Ulzana's Raid is a 1972 American revisionist Western film directed by Robert Aldrich from a screenplay by Alan Sharp, and starring Burt Lancaster, Bruce Davison, Richard Jaeckel and Joaquin Martinez. It portrays a brutal raid by Chiricahua Apaches against American settlers in 1880s Arizona.

The film was released by Universal Pictures on October 27, 1972, and was well-received by critics. The bleak and nihilistic tone of U.S. troops chasing an elusive, merciless enemy has been seen as allegory to the United States' participation in the Vietnam War.

==Plot==
1885, Arizona. Following mistreatment by Indian agency authorities, Ulzana breaks out of the San Carlos Indian Reservation with a small Chiricahua war party.

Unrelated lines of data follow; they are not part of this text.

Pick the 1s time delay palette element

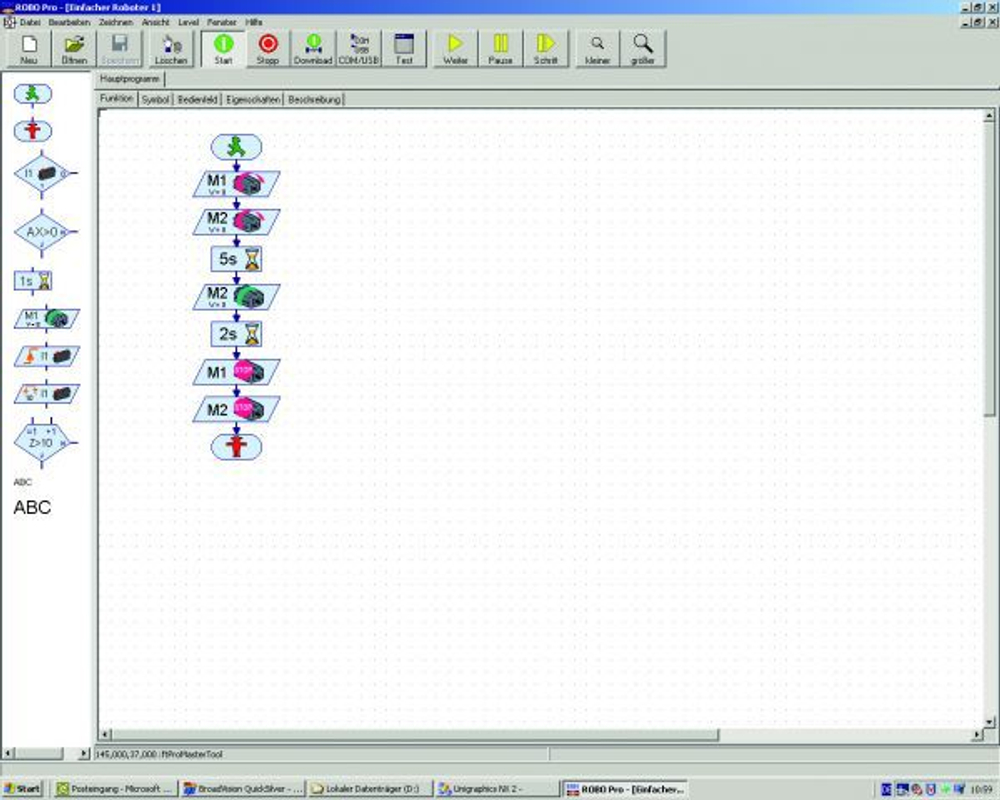click(x=34, y=281)
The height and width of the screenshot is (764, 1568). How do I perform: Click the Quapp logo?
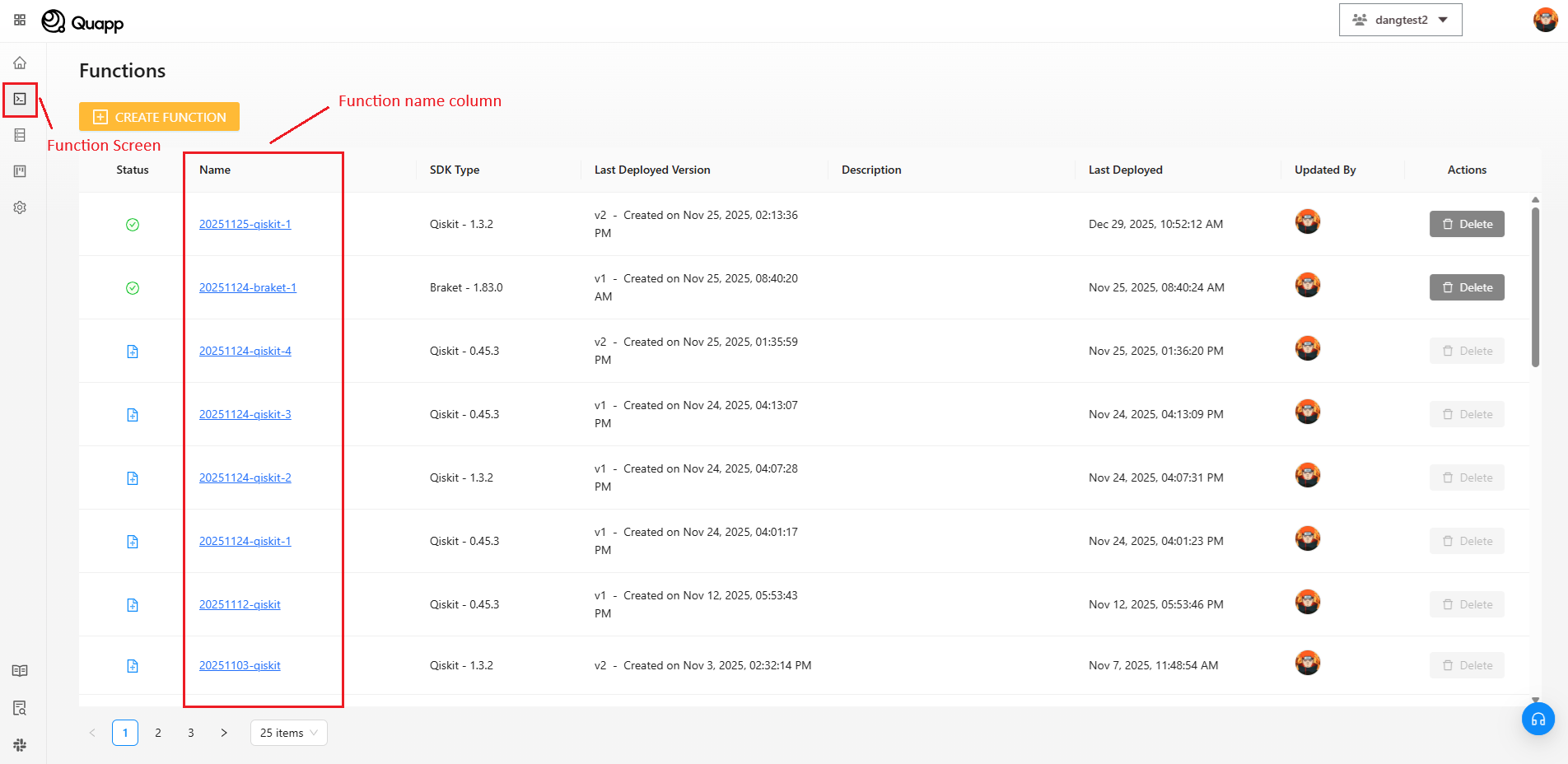point(82,21)
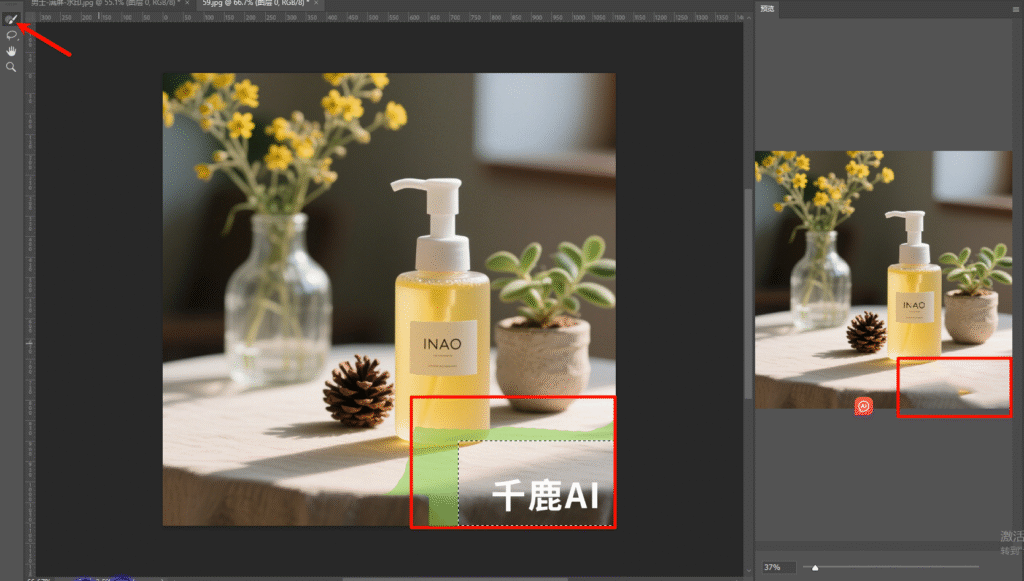Select the 预览 preview panel tab
This screenshot has height=581, width=1024.
[767, 9]
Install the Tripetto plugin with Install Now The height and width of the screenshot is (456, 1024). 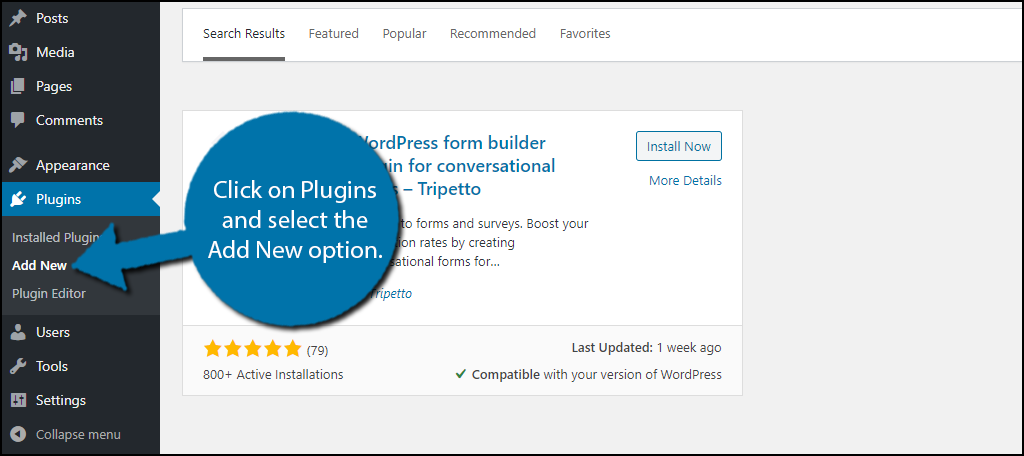coord(679,146)
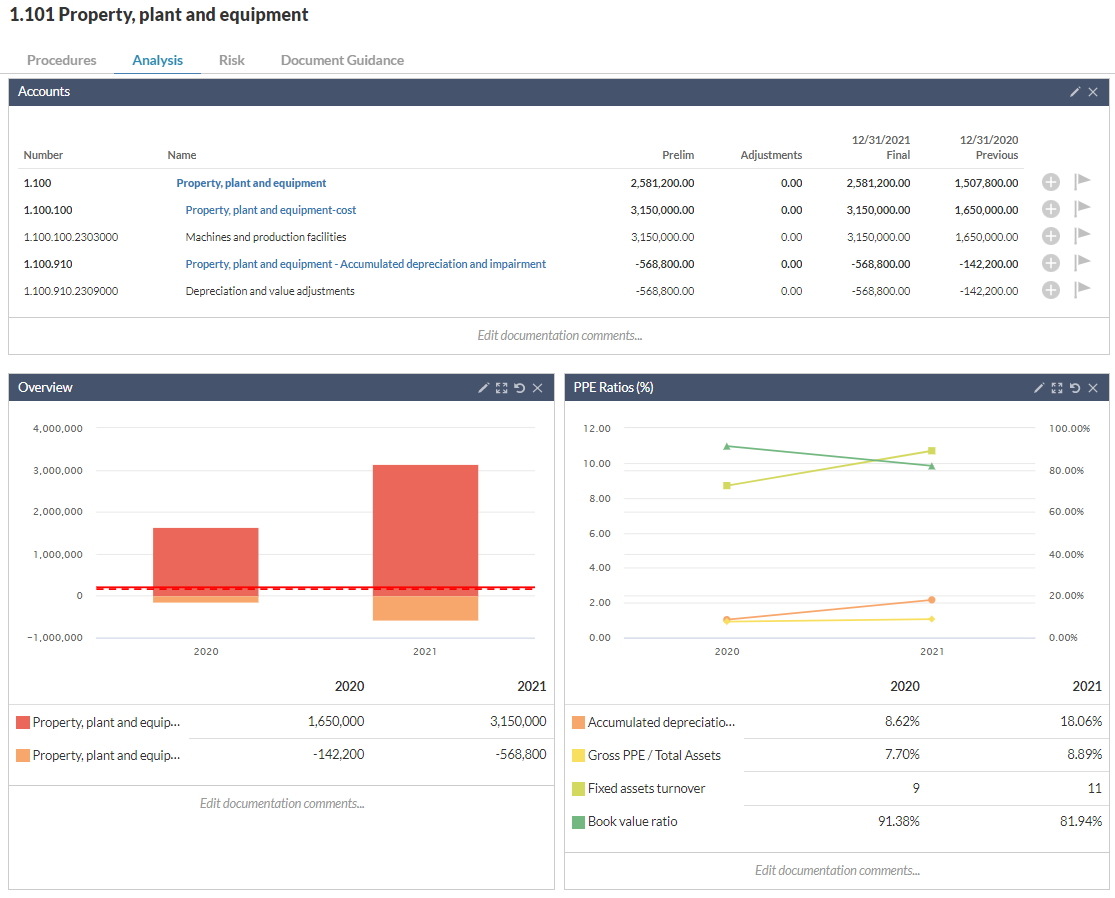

When news reaches Fort Lowell, the commanding officer sends riders out to alert the local settlers, but both troopers are ambushed separately; one is dragged away, while the other kills the woman he is escorting and then himself. The Apaches then extract and play catch with his liver. The woman's husband, who stayed behind to protect his farm, is captured and tortured to death. McIntosh, an aging U.S. Army scout, is ordered to bring in Ulzana. Joining him will be a few dozen soldiers led by an inexperienced lieutenant, Garnett DeBuin, a veteran Cavalry sergeant, and Ke-Ni-Tay, an Apache scout. Ke-Ni-Tay knows Ulzana because their wives are sisters.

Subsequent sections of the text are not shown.